Problem statement: Return the records word for word. Any pictures in them are not part of the copy.

[[ Data provided, beginning ]]

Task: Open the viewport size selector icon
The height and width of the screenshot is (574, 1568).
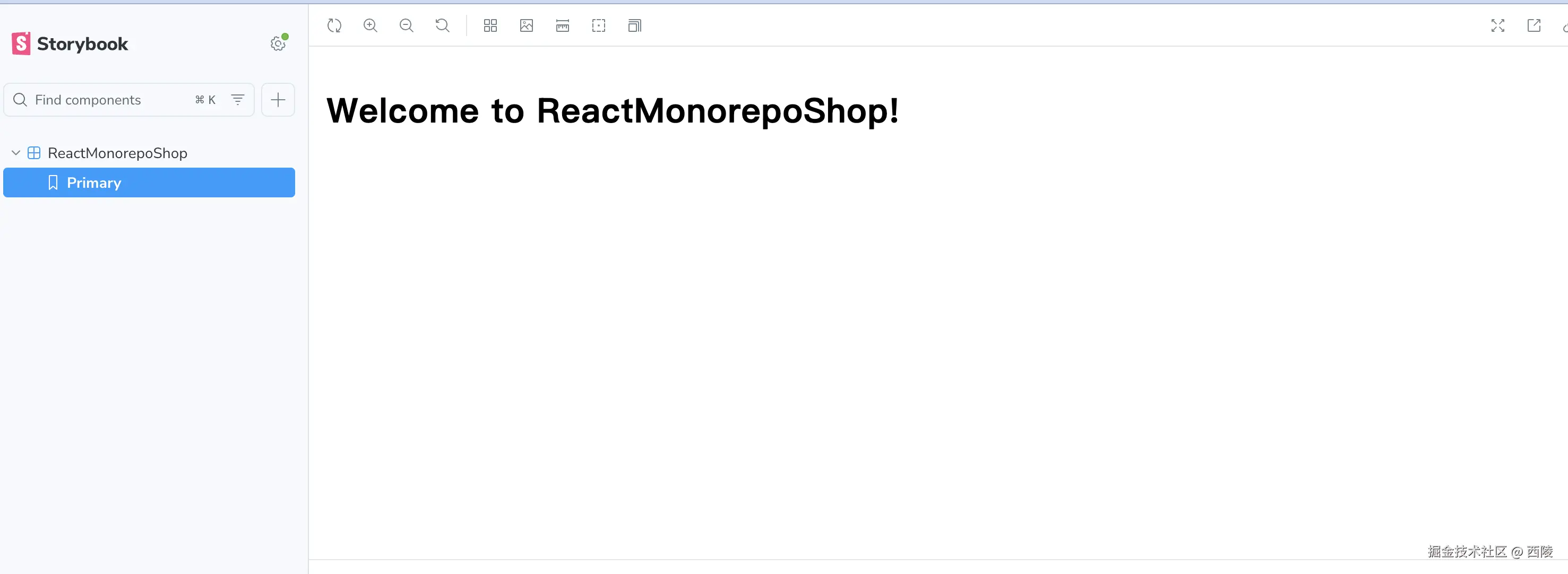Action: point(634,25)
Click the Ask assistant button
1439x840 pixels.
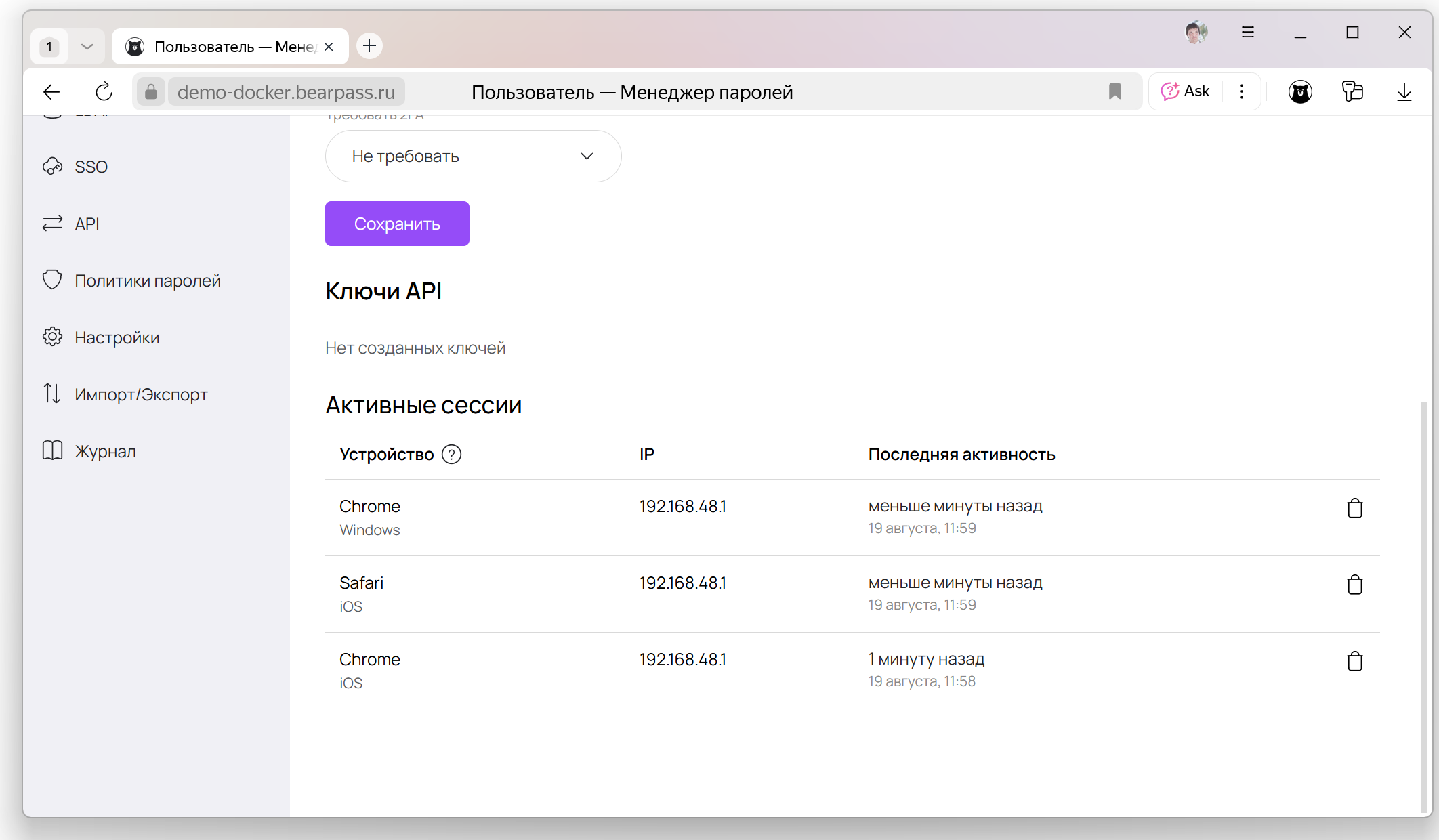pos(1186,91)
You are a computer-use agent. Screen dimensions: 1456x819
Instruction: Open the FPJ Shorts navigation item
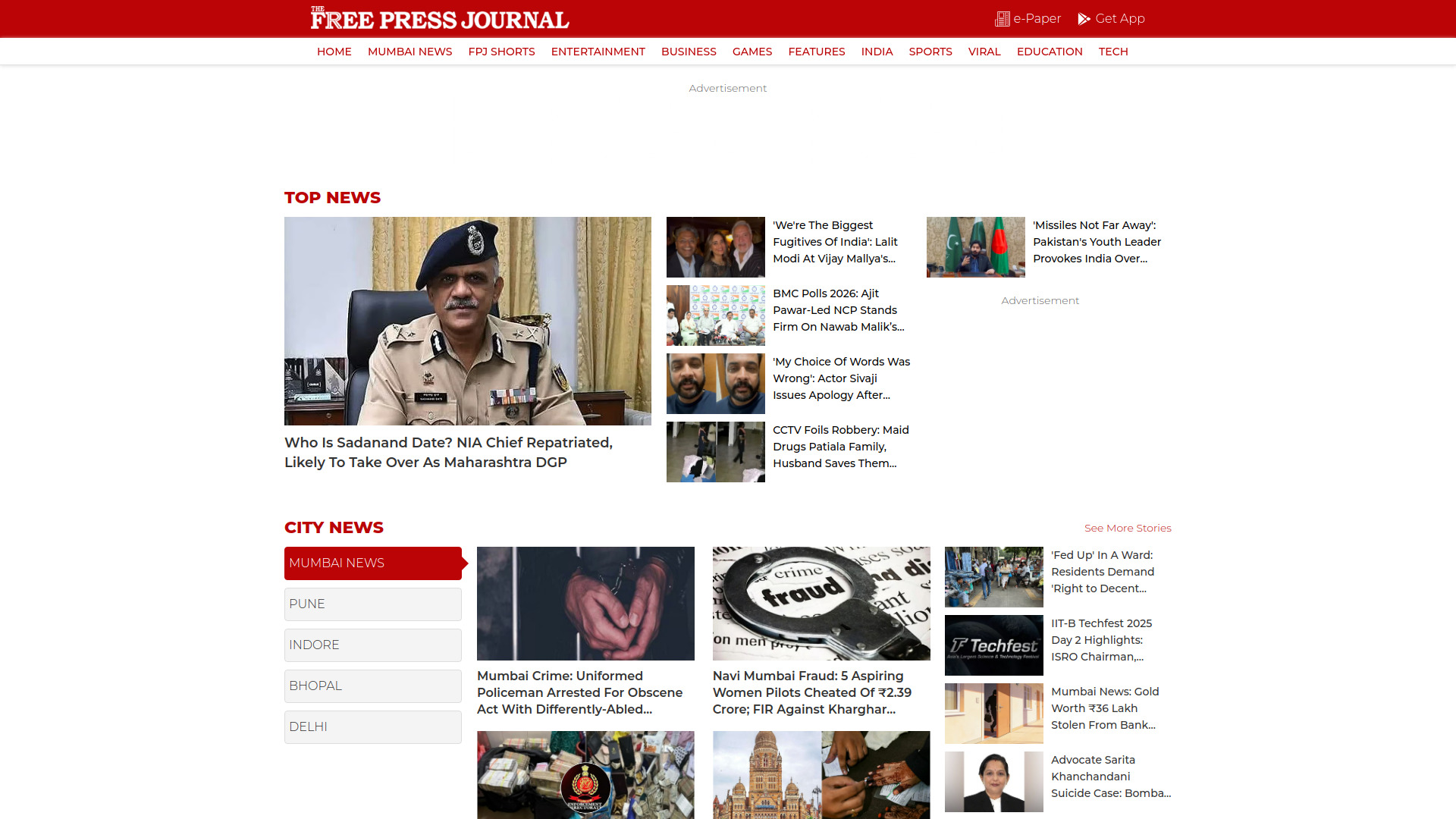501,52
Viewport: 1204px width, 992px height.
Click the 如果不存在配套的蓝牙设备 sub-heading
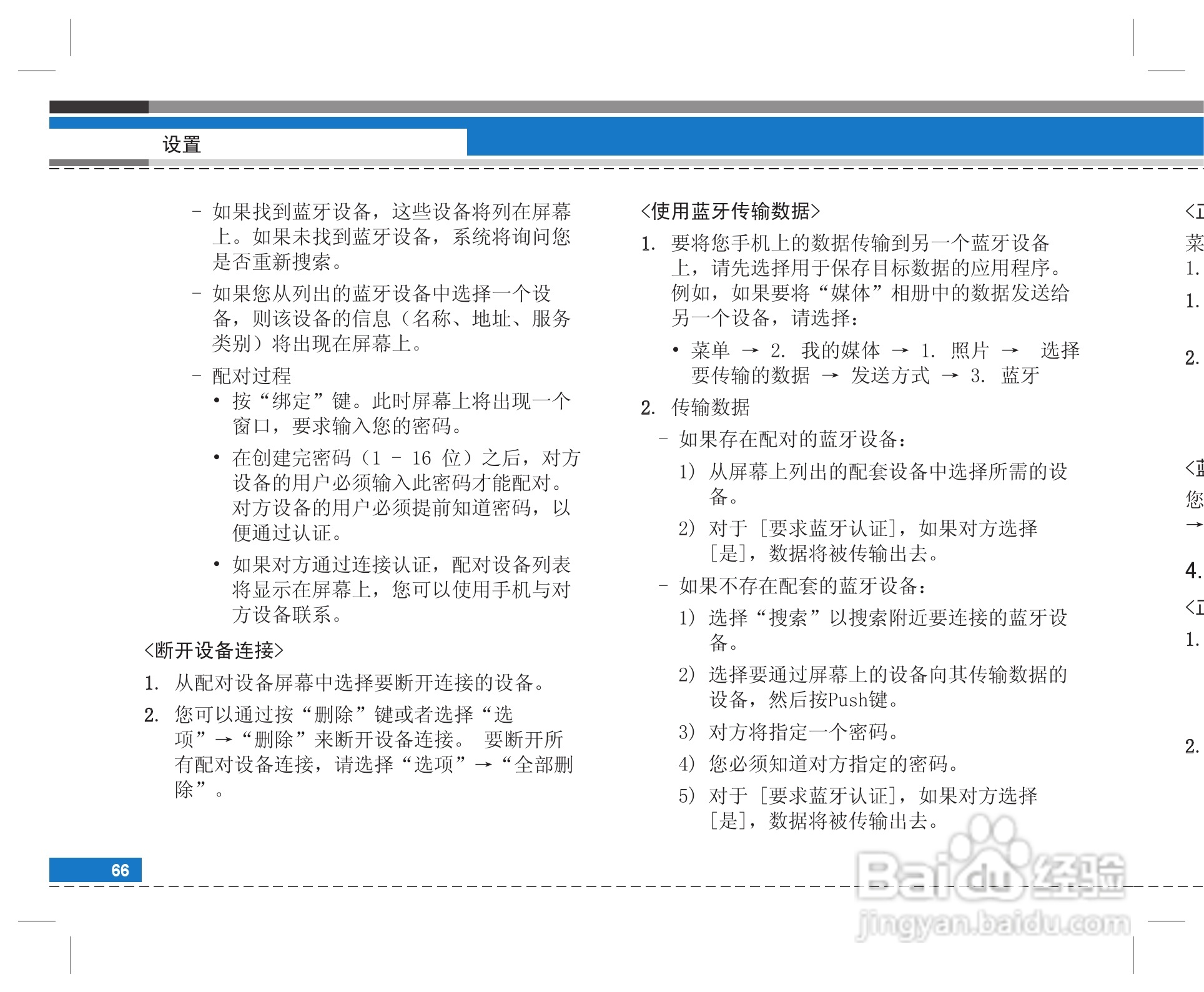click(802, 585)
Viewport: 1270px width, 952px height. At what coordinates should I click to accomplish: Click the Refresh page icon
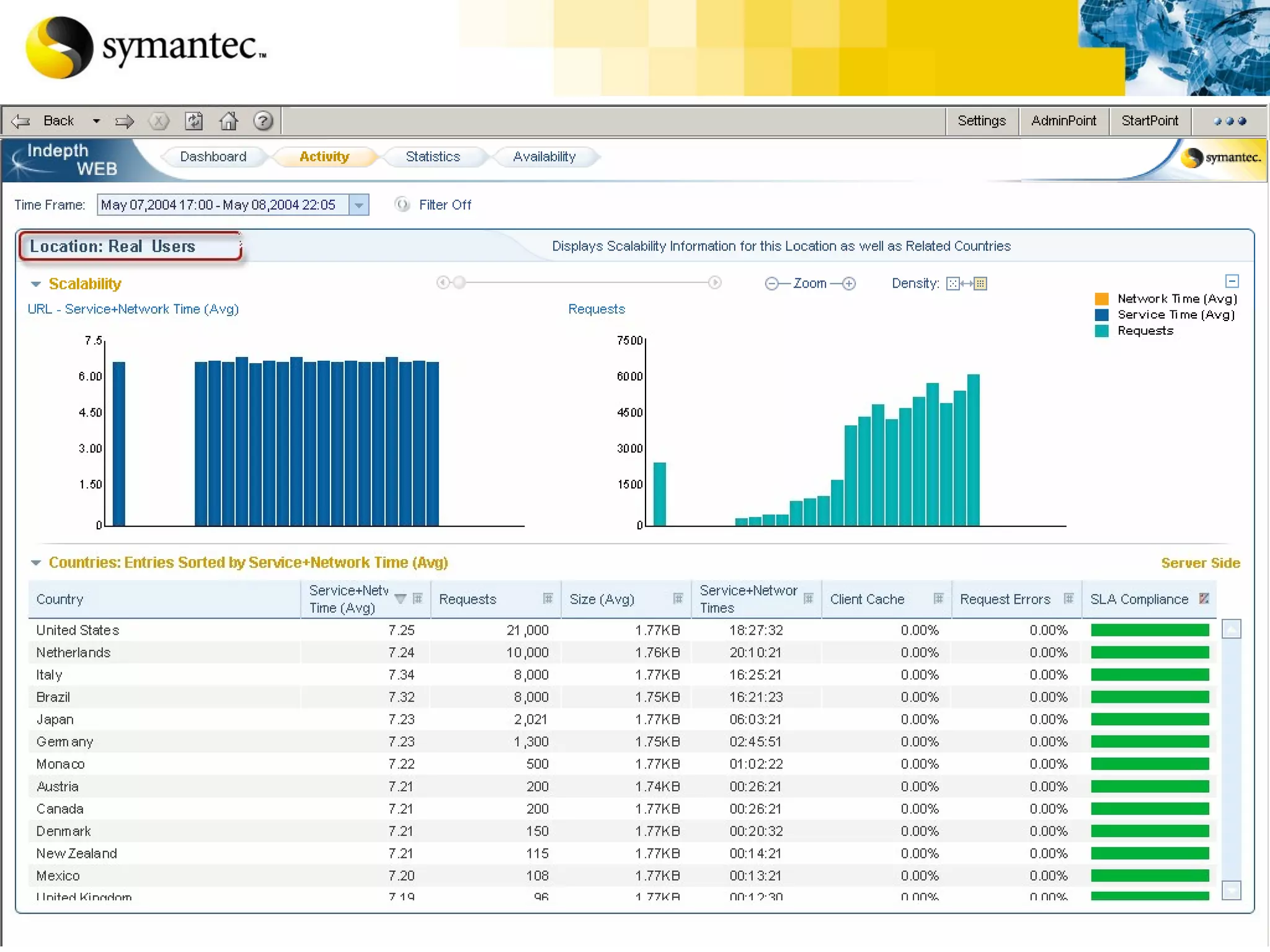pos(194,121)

[[ Data provided, end ]]

Task solution:
Task: Open the viewport size selector icon
The height and width of the screenshot is (574, 1568).
Action: point(634,25)
Click the Ask assistant button
1439x840 pixels.
pos(1186,91)
You are a computer-use agent. Screen dimensions: 1456x819
Instruction: Open the FPJ Shorts navigation item
501,52
Viewport: 1204px width, 992px height.
Click the 如果不存在配套的蓝牙设备 sub-heading
click(802, 585)
Viewport: 1270px width, 952px height. At what coordinates should I click to accomplish: Click the Refresh page icon
pos(194,121)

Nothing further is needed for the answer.